_PAGE EXCERPT_:

....................

Concerns about Nyquist et al., published 15 July 2024

The authors seem to ignore the crucial difference between gender incongruence and other types of common referrals at hospitals, such as temporary illness or illnesses that are not strongly linked to social acceptance. While initiating with a good reasoning of population adjustment, the authors fail to consider that the selected data points are in essence not independent. The latter issue limits the validity of regression models without random effects. In other words, generations, which are exposed to different societal views and experiences [2], are mixed up in the analyses.

Moreover, the start of data records corresponds to the time NCGI started offering treatments, making it reasonable to expect a “burn-in” bias effect.

Further, increased acceptance induces a delayed effect. Therefore, the data span 2000–2022 with the corresponding burn-in effect is severely limited.

Additionally, contrasting the presented data to demographic trends of trans-population prevalence is crucial. For instance, a study conducted by Statistics Norway, [3] found that the transgender population in Norway aged \(>18\) lies around \(0.4\%\), peaking among the younger generations (\(0.7\%\)). Moreover, \(1.5\%\) of respondents claimed that their legal gender did not match their own experienced gender. Similar proportions can reasonably be expected in youth. Other studies around the world (e.g., [4] for Swedish population) place these percentages between 0.1 to 2.7% depending on the country and political situation. The peak in referrals in the article lies around \(0.04\%\), far below the lower bound of the mentioned population estimates. Following, increased healthcare seeking behaviours should be promoted as positive and not described as “dramatic” as in the article’s reference [11].

Finally, a global trend of increased utilisation of healthcare services has already been described 25 years ago [5]. Such trend, also more recently observed (e.g., USA [6]), suggests that the in-person frequency of healthcare-utilisation might not be stable in the general Norwegian population over the recent decades. Not correcting for this potential per-capita increase in healthcare-utilisation via all-cause-referrals limits the validity of the findings.

All these data features are ignored in the presented article and cited literature, possibly due to the hegemonic practice to consider gender incongruence as yet another “disorder” and hence applying classical, yet inappropriate statistical analyses. In that spirit, all cited articles try to explain referrals from isolated psychiatric and demographic variables, while the true phenomenon is much more complex to describe and interpret.

....................

_RAW DATA_:
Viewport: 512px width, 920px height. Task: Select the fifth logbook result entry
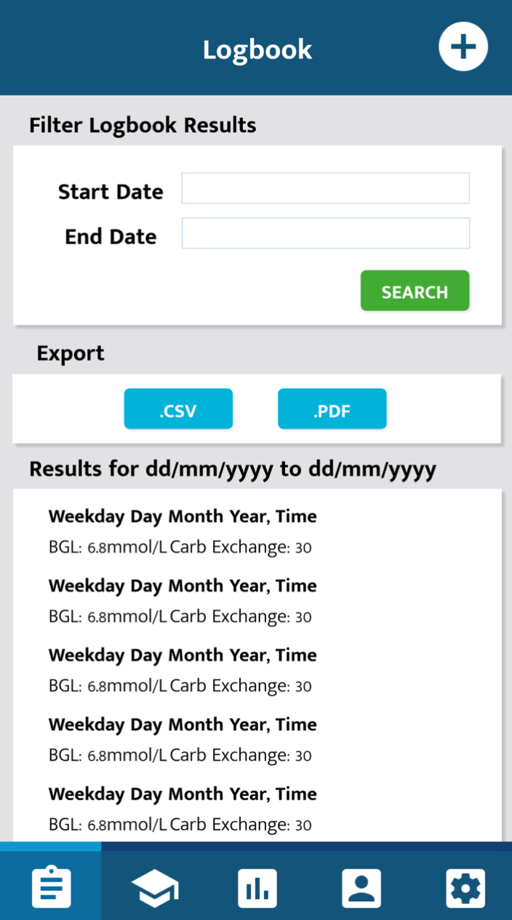(183, 809)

....................

_STUDY QUESTIONS_:
- A) Using the comment on Nyquist et al., decide whether each statement agrees with it: (i) the article's data span 2000–2022; (ii) the comment holds that the selected data points are independent; (iii) a global trend of increased healthcare utilization was described 10 years ago. Answer yes or no for each and quote the deciding words.
- B) Reproduce verbatim the passage of the comment on Nyquist et al. from "Finally, a global" up to and including "of the findings.".

_COMPLETED EXERCISE_:
- A)
(i) Yes: "the data span 2000–2022 with the corresponding burn-in effect is severely limited."
(ii) No: "the selected data points are in essence not independent."
(iii) No: "a global trend of increased utilisation of healthcare services has already been described 25 years ago"

- B)
Finally, a global trend of increased utilisation of healthcare services has already been described 25 years ago [5]. Such trend, also more recently observed (e.g., USA [6]), suggests that the in-person frequency of healthcare-utilisation might not be stable in the general Norwegian population over the recent decades. Not correcting for this potential per-capita increase in healthcare-utilisation via all-cause-referrals limits the validity of the findings.